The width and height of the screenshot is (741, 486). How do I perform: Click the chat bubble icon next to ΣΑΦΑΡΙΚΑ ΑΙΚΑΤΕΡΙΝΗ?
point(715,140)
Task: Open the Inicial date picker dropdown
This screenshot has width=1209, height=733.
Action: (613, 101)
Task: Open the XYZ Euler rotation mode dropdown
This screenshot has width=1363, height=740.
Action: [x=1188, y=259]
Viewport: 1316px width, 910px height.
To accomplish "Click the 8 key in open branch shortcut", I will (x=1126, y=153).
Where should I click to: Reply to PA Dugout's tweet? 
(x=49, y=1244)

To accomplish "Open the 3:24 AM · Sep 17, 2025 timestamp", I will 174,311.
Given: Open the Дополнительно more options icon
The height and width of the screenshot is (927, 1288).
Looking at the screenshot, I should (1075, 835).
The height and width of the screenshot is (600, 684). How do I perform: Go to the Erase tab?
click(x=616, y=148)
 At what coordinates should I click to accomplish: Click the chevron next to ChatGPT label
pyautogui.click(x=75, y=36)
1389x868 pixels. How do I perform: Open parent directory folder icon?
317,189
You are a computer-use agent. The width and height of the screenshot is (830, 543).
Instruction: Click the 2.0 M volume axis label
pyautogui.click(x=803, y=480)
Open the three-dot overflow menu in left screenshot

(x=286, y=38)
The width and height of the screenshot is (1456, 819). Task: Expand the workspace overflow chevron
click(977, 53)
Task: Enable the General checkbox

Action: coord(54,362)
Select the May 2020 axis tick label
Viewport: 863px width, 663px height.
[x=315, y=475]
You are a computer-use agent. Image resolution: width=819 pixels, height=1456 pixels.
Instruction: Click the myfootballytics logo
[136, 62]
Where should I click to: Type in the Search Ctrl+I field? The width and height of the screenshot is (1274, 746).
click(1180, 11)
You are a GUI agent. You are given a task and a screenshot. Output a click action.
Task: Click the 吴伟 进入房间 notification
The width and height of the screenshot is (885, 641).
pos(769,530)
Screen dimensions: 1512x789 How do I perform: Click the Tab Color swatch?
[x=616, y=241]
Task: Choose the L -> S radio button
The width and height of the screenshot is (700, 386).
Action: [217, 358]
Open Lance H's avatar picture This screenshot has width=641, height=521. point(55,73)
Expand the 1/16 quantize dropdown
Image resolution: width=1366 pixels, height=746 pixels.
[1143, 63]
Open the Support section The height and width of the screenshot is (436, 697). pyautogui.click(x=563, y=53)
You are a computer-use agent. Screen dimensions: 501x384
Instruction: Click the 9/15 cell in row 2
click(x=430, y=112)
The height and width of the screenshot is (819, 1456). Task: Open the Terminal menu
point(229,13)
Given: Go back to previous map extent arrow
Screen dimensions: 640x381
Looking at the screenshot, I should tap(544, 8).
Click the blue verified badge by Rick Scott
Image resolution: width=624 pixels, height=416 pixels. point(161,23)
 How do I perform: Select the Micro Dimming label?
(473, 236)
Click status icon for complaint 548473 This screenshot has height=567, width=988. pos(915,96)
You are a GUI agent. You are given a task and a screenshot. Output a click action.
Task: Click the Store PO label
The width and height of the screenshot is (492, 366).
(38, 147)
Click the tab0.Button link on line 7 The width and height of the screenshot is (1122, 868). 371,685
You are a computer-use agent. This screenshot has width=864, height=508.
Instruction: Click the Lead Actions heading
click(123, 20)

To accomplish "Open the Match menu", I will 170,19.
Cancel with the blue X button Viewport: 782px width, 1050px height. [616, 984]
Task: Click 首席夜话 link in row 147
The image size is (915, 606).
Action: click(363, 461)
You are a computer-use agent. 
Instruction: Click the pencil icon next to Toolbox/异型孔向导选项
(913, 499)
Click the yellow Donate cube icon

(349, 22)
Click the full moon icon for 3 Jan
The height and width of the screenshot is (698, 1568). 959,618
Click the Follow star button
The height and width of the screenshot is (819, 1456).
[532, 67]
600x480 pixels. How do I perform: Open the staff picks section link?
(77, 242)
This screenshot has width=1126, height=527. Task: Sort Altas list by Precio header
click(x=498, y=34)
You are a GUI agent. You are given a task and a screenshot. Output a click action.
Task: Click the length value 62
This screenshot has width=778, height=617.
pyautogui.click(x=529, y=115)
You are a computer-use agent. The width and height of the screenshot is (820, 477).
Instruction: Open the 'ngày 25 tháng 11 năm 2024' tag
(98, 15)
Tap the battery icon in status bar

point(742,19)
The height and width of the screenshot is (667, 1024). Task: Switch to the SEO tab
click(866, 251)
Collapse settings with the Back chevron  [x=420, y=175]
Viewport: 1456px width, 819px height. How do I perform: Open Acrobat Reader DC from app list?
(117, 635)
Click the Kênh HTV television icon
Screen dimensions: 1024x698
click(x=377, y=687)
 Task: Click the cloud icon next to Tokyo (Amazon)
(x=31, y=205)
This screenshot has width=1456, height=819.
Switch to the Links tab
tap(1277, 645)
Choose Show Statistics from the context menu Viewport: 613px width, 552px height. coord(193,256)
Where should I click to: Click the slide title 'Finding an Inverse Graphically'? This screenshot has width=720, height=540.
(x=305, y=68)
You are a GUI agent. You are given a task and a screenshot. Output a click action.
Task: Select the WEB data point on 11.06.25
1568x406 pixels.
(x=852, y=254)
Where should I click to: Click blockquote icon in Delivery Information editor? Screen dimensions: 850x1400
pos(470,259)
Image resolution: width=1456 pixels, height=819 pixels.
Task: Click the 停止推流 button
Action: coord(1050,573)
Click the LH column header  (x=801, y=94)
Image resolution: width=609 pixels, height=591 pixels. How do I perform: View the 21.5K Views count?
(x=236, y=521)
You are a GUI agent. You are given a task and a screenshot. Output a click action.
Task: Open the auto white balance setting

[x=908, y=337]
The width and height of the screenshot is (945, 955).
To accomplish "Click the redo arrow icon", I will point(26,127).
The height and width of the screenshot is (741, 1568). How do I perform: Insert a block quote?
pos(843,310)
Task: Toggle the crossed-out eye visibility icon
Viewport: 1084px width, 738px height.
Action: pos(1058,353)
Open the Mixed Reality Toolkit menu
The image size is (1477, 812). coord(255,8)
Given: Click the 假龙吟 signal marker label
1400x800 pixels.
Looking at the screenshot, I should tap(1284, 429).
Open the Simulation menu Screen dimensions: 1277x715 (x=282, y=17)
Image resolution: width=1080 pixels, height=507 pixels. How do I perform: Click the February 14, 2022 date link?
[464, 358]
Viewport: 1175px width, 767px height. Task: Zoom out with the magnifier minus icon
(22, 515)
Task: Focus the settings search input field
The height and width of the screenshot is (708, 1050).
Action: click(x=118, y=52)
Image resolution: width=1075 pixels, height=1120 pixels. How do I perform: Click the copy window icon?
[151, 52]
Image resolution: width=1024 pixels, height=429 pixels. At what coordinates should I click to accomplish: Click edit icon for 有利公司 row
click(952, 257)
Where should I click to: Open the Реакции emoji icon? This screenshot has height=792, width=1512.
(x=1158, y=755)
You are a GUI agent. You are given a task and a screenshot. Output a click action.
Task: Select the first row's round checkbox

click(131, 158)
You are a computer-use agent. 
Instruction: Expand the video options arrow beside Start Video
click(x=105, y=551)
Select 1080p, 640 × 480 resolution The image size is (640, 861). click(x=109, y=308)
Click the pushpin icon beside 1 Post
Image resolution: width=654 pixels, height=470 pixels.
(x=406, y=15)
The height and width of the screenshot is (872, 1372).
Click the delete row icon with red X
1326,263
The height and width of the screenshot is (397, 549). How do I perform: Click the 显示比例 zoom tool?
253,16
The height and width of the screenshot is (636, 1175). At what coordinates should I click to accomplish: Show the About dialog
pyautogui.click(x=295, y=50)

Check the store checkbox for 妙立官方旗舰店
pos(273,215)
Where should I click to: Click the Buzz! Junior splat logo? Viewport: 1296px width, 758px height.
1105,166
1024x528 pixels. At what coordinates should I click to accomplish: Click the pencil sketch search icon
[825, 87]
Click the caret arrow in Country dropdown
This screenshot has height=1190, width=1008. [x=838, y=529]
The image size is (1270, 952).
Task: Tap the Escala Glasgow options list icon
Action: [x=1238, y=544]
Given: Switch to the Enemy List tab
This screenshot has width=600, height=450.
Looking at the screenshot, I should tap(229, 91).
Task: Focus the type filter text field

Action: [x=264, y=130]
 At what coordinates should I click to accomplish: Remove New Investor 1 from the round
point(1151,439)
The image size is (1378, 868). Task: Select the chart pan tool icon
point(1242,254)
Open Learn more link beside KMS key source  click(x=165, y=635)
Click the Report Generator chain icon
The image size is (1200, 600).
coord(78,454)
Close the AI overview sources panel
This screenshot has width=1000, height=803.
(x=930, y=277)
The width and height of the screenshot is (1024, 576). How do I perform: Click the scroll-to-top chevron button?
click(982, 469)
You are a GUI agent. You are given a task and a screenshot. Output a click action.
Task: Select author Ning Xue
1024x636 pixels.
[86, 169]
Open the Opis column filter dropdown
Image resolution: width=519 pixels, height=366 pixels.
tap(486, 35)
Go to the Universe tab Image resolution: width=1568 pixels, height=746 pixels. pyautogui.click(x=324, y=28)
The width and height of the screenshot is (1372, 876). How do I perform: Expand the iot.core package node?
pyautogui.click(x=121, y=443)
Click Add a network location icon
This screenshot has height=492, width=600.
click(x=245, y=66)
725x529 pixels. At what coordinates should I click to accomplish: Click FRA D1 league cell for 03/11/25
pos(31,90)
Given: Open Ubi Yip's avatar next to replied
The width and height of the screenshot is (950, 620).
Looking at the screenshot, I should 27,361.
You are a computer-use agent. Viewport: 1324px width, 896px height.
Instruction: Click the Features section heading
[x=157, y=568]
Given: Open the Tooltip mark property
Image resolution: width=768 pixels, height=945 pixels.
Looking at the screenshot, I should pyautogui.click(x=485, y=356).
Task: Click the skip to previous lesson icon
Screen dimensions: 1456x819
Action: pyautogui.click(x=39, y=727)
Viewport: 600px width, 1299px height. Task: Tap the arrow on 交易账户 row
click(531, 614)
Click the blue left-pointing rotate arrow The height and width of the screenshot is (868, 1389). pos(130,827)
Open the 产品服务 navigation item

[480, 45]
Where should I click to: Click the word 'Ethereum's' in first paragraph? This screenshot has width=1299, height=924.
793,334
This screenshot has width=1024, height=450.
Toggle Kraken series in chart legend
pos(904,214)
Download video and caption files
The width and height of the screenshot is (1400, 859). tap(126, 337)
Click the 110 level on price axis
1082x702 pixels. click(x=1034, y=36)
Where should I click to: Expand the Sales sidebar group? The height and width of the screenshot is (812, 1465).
***
*Exercise instructions*
Rewrite the material from the line containing "Download video and caption files" through the end, changing "price axis" to "value axis" and leaving everything else as it is.

*Response*
Download video and caption files
The width and height of the screenshot is (1400, 859). tap(126, 337)
Click the 110 level on value axis
1082x702 pixels. click(x=1034, y=36)
Where should I click to: Expand the Sales sidebar group? The height and width of the screenshot is (812, 1465).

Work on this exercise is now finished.